- **Aim of the exercise**: Render everything from the start of the entries down to and including the line that contains "[x=383, y=70]" as a Markdown table with the columns Row and Line, giving each line a row number. Leave out blank lines and the pictures.

- **Data shown**:
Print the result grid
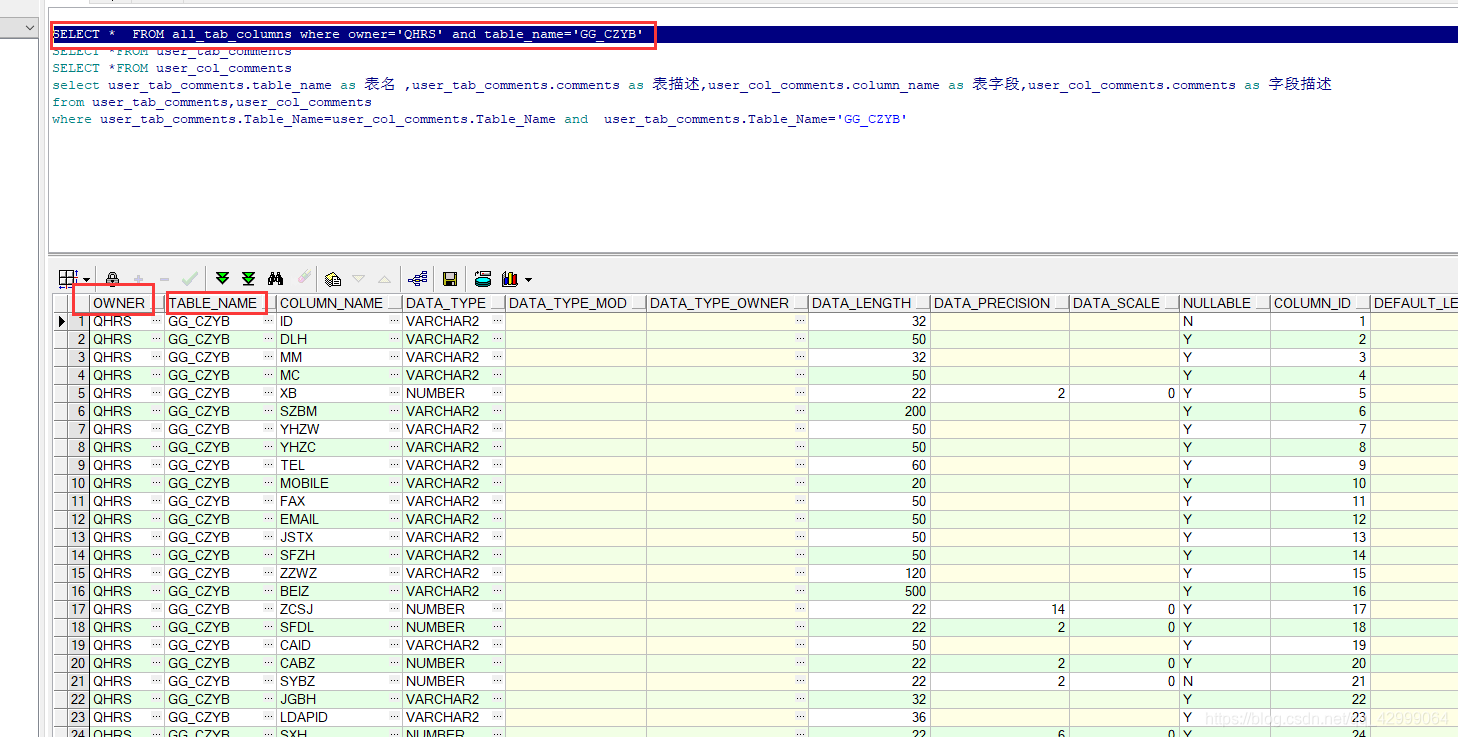 click(483, 278)
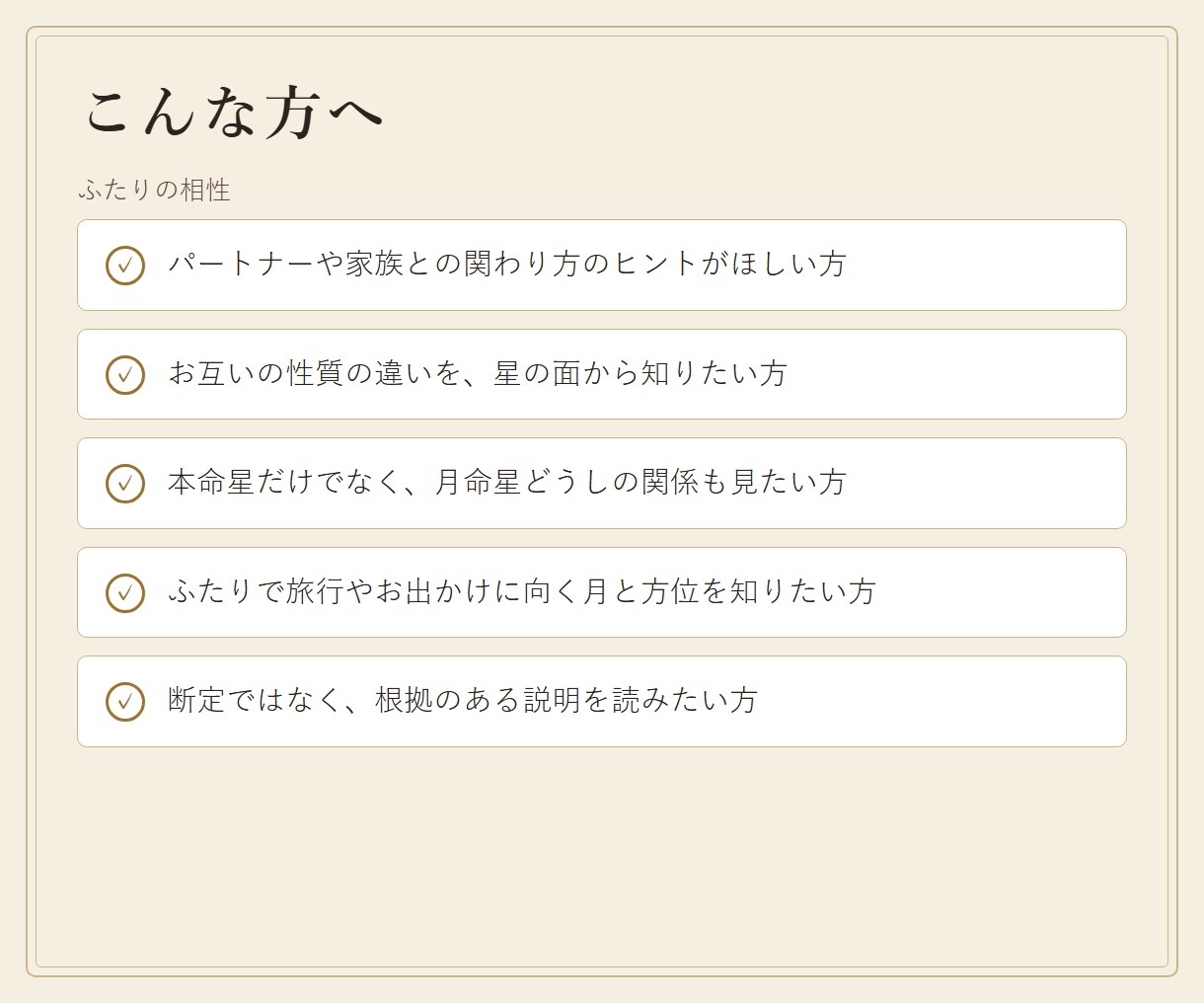
Task: Click the word 旅行 in fourth card
Action: [x=316, y=592]
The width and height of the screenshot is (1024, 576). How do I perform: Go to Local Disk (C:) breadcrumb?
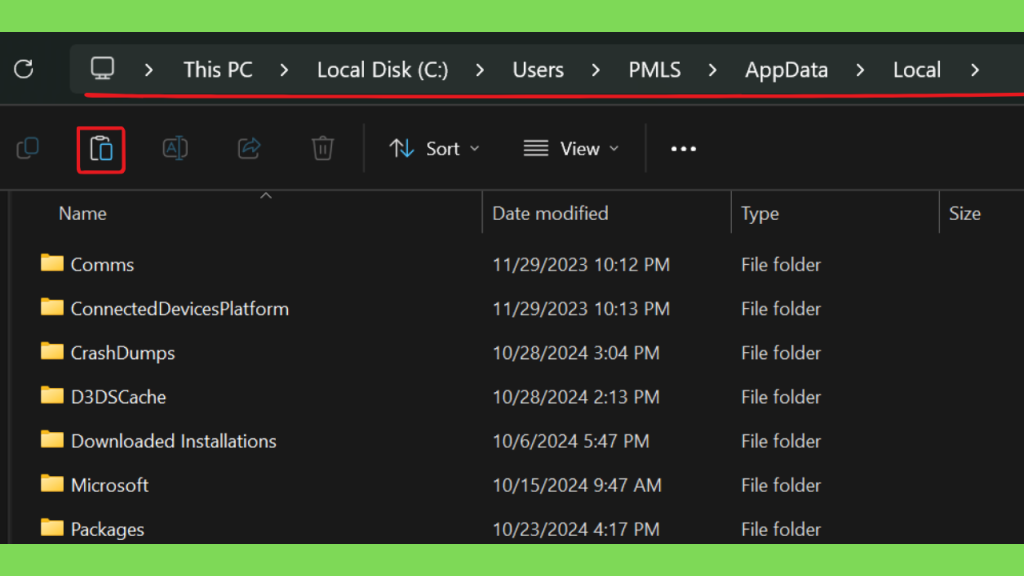[x=383, y=70]
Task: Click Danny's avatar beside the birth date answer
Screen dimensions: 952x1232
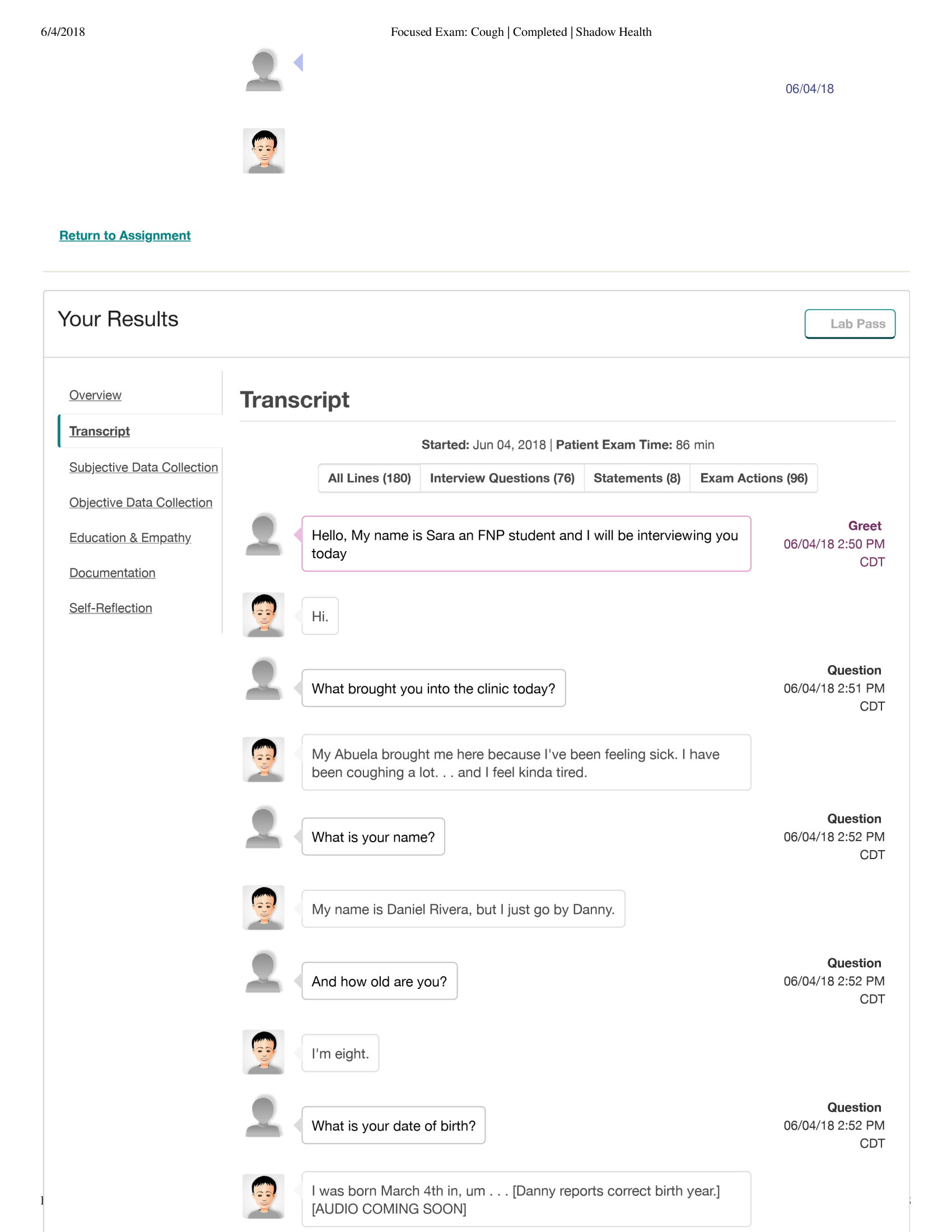Action: click(x=263, y=1196)
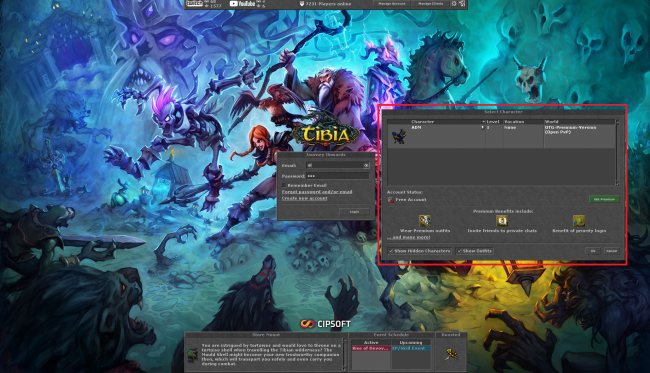Click the down arrow of character list scrollbar
Viewport: 650px width, 373px height.
[617, 183]
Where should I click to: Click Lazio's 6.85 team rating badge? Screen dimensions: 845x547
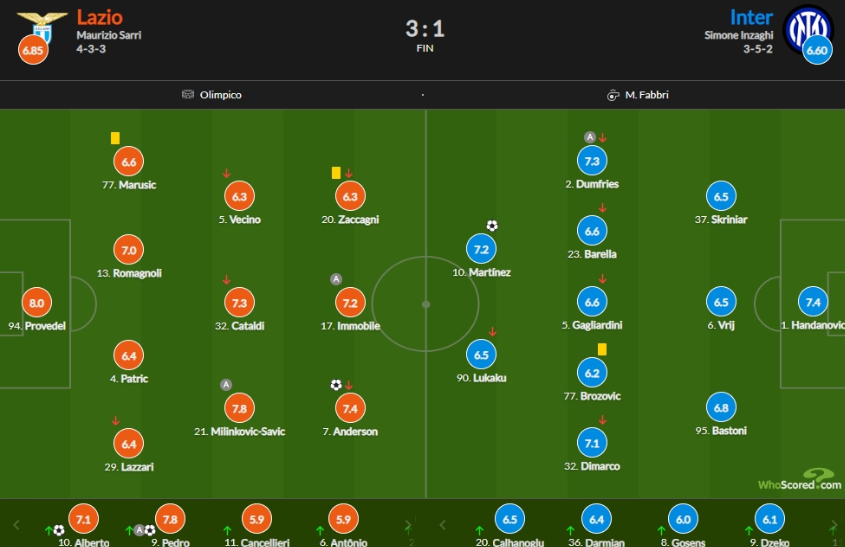(33, 50)
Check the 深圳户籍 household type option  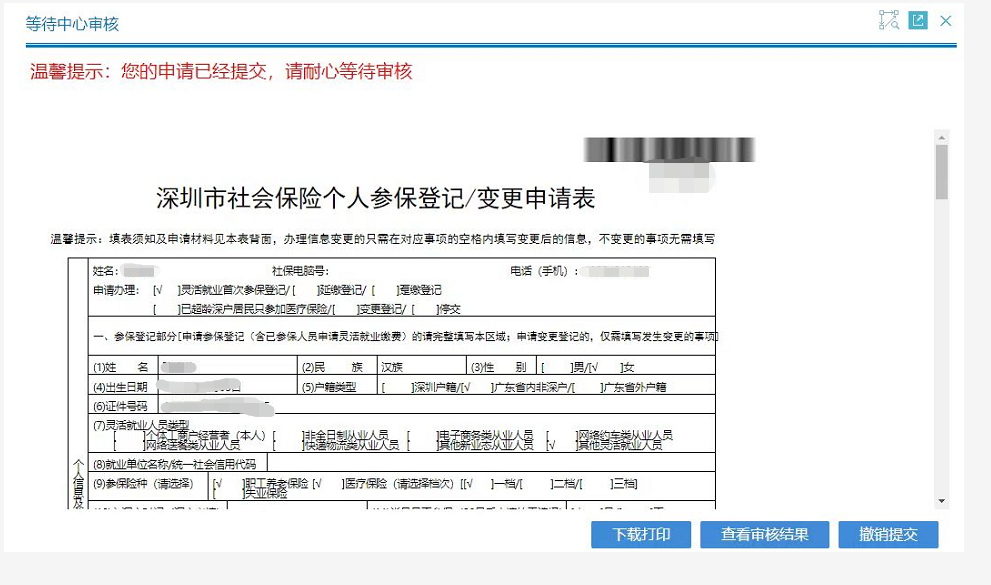tap(398, 387)
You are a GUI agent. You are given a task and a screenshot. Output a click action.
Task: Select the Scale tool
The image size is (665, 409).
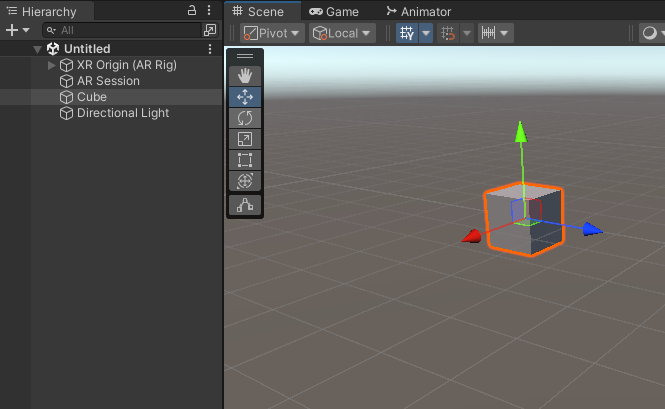(x=245, y=139)
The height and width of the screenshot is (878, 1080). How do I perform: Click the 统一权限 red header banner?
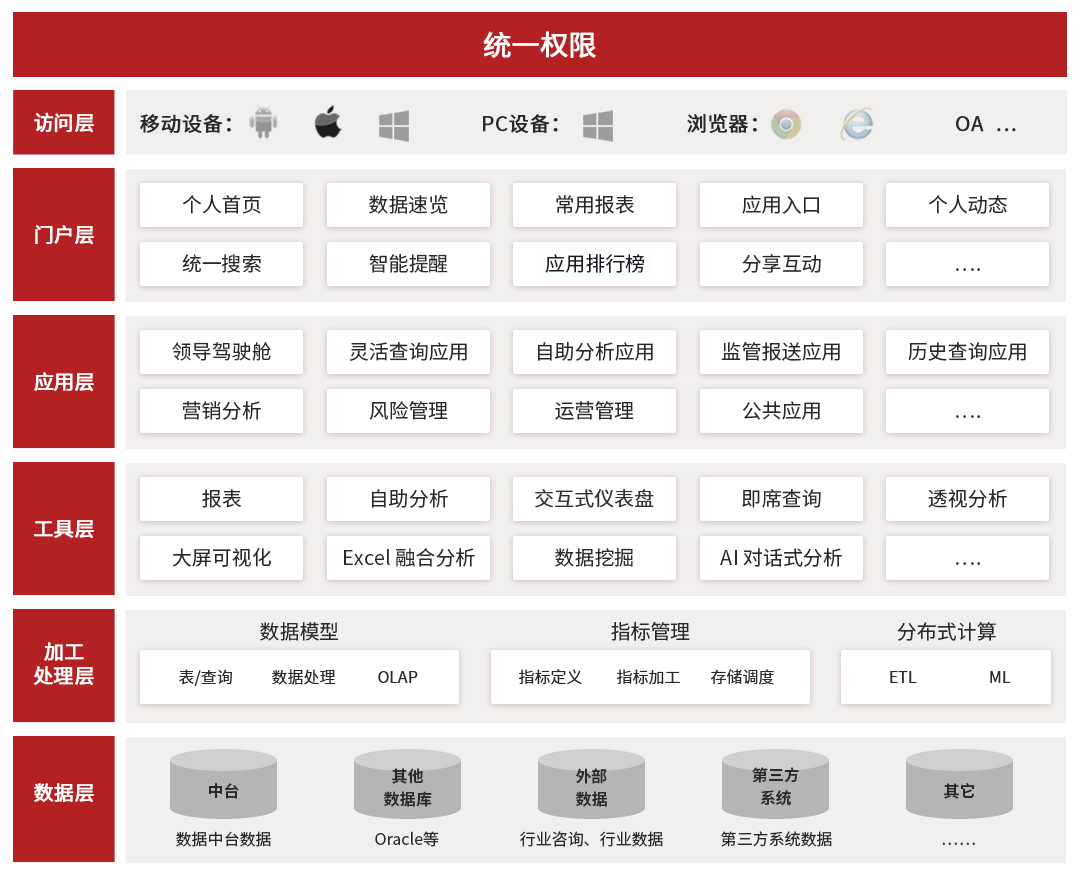540,44
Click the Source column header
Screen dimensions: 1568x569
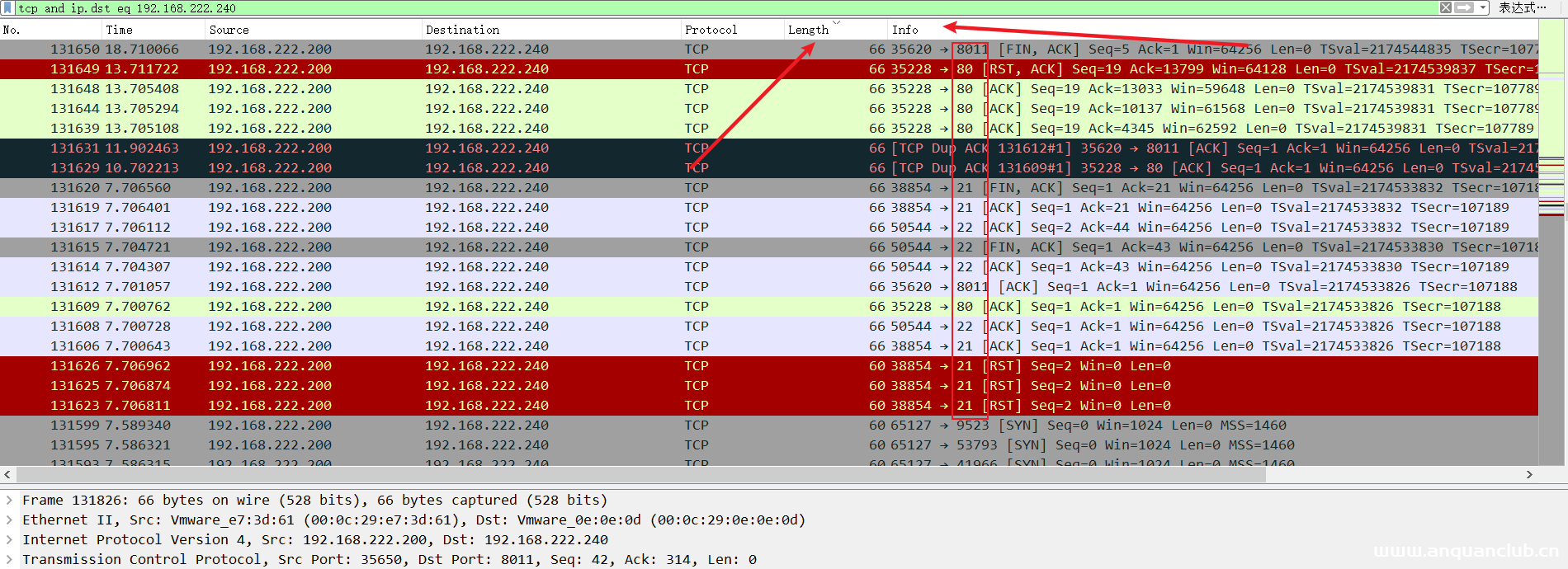point(229,30)
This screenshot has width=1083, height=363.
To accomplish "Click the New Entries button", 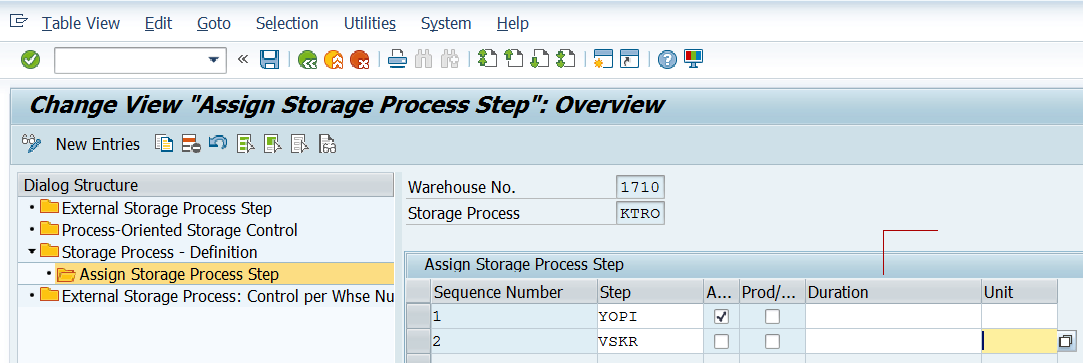I will [97, 144].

- **Answer in full**:
| Row | Line |
|---|---|
| 1 | Print the result grid |
| 2 |  click(483, 278) |
| 3 | Task: Click the word 旅行 in fourth card |
| 4 | Action: [x=316, y=592] |
| 5 | The width and height of the screenshot is (1024, 576). How do I perform: Go to Local Disk (C:) breadcrumb? |
| 6 | [x=383, y=70] |